McKesson is looking for a Reliability Engineer to join their SRE team to build and maintain the infrastructure that powers their applications, ensuring they are reliable, scalable, and secure.
Requirements
- Hands-on experience with Azure, Kubernetes (AKS), and Terraform.
- Familiarity with HashiCorp Vault, GitHub, and scripting languages like Python or Ruby.
- Experience with ArgoCD.
- Experience with Puppet or similar configuration management tools.
- Experience with monitoring and observability tools (e.g., Datadog, Prometheus, Grafana, Azure Monitor).
- Exposure to CI/CD practices and tools.
- Familiarity with cloud security best practices.
Responsibilities
- Support and maintain infrastructure in Azure Public Cloud, with a focus on scalability and reliability.
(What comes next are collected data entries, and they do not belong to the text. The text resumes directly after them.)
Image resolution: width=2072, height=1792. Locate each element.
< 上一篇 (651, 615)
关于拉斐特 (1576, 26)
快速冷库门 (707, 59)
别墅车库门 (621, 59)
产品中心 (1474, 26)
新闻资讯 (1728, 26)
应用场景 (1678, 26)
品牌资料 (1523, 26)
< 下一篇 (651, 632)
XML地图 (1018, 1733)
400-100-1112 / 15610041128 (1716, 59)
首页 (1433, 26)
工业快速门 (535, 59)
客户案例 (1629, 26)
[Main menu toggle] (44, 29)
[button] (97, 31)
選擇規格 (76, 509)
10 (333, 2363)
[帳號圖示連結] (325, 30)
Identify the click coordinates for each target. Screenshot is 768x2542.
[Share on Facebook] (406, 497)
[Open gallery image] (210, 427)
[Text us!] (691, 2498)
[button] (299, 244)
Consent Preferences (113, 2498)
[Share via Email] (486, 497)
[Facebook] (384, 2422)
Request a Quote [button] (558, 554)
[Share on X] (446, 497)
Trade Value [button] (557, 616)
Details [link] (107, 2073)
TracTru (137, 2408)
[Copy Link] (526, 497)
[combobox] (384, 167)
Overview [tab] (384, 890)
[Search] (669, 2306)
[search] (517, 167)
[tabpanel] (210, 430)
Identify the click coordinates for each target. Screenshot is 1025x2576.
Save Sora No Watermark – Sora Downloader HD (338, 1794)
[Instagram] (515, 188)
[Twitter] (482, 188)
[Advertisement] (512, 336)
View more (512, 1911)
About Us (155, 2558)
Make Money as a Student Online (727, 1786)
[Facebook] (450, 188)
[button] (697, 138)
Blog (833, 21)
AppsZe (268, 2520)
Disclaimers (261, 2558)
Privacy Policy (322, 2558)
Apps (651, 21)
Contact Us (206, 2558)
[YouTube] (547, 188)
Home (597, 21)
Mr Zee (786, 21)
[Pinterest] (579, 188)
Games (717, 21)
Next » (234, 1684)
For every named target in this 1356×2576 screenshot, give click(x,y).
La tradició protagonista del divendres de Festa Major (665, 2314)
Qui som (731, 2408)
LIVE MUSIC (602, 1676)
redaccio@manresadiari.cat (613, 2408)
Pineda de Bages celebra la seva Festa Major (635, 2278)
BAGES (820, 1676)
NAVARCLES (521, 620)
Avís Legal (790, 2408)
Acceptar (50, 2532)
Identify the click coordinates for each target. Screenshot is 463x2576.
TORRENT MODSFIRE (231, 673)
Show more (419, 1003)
- Manage and optimize Kubernetes clusters (AKS) for high availability and performance.
- Develop and maintain infrastructure as code using Terraform HCP.
- Implement and manage secrets and access control using HashiCorp Vault.
- Collaborate with development teams to improve CI/CD pipelines using GitHub Actions.
- Write automation scripts in Python or Ruby to streamline operations and reduce manual work.
- Maintain configuration management using Puppet.
Other
- Degree or equivalent and typically requires 2+ years of relevant experience.
- 1–2 years of experience in a Site Reliability, DevOps, or Infrastructure Engineering role.
- Understanding of Agile principles and experience working in Kanban teams.
- Strong problem-solving skills and a passion for automation and reliability.
- McKesson is an Equal Opportunity Employer